==== Listed entries ====

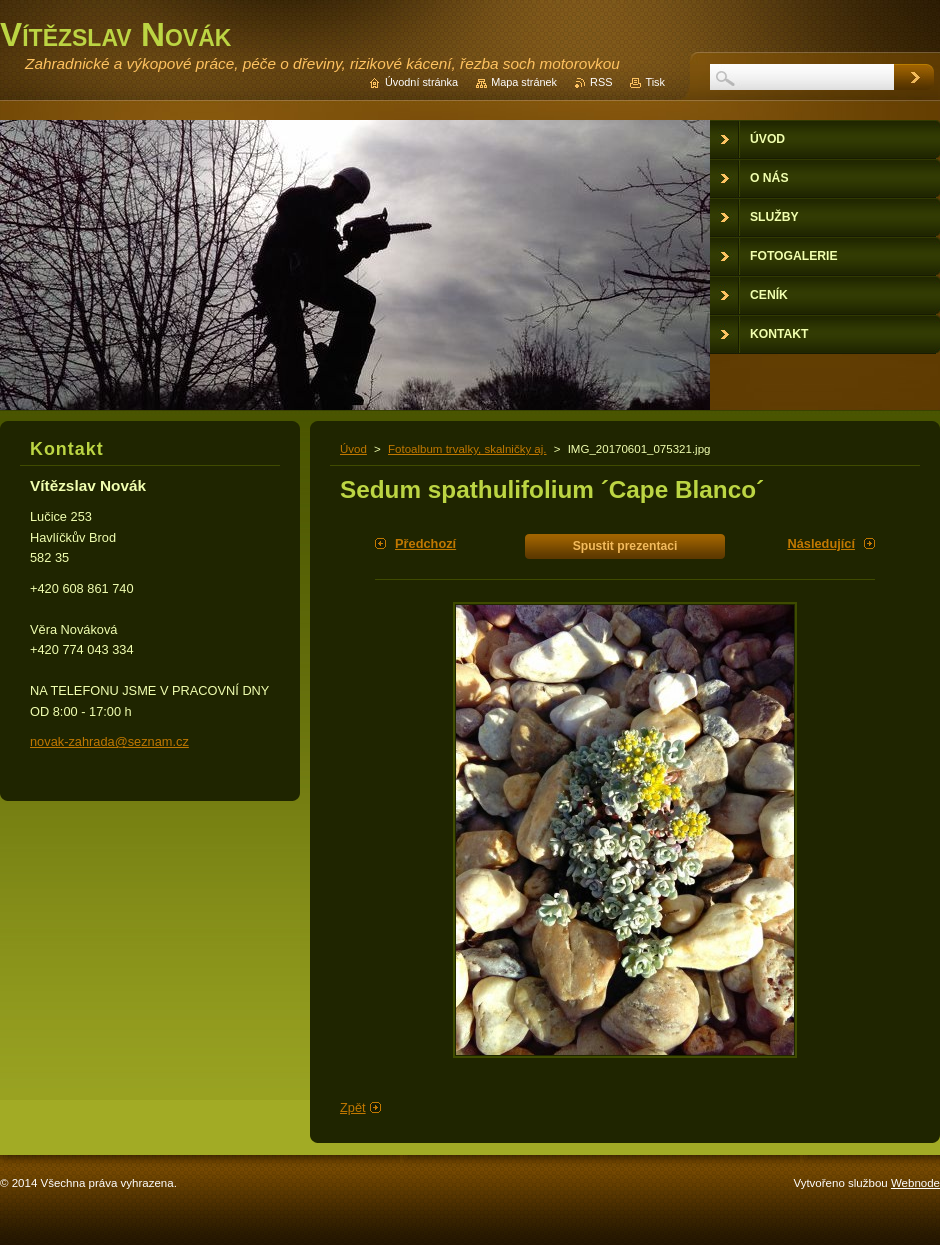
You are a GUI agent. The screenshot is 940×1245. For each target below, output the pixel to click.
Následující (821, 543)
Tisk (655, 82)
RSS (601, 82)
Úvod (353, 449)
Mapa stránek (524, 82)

====
==== Listed entries ====

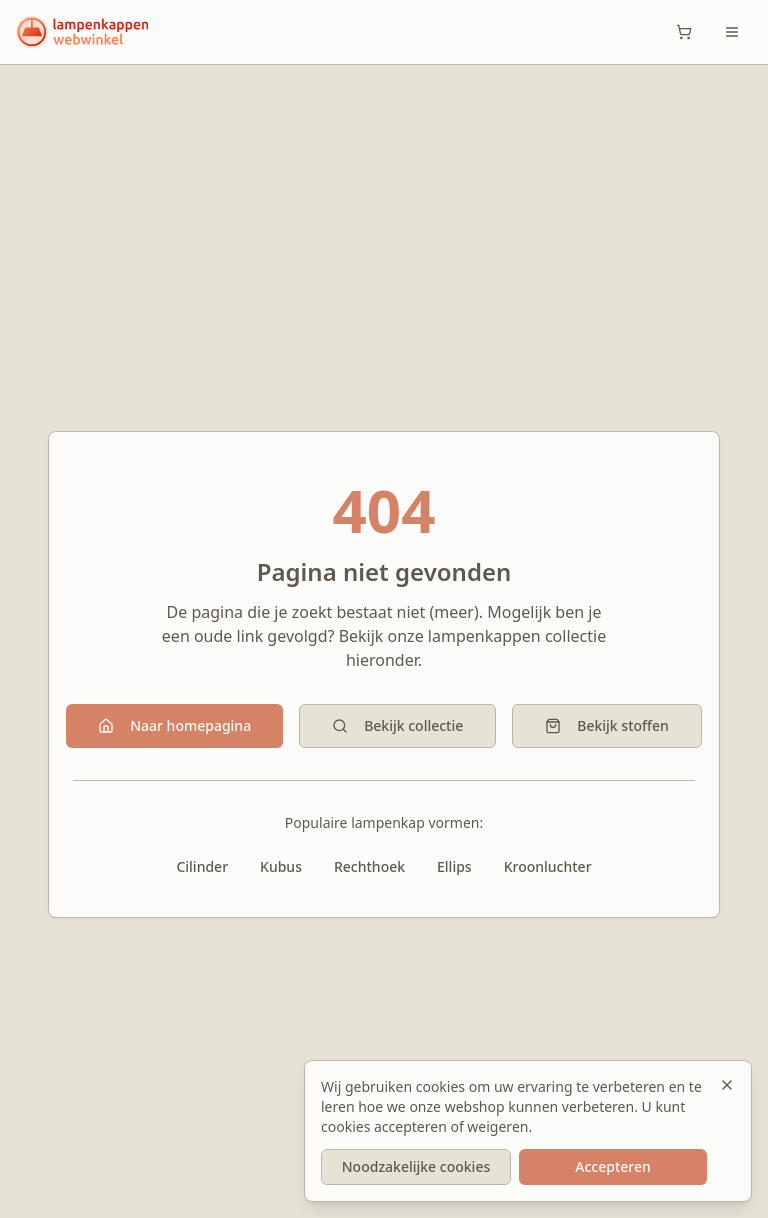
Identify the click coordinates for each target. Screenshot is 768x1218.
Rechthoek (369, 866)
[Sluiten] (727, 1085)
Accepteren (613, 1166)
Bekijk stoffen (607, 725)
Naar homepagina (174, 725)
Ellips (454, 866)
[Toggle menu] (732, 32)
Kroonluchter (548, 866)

====

▶ [Exercise description]: Can you convert the lines from the one containing "Bekijk stoffen (607, 725)" through the one containing "Kroonluchter (548, 866)" into a JSON list of strings, one string per line and no blank lines?

▶ [Solution to the problem]:
[
  "Bekijk stoffen (607, 725)",
  "Naar homepagina (174, 725)",
  "Ellips (454, 866)",
  "[Toggle menu] (732, 32)",
  "Kroonluchter (548, 866)"
]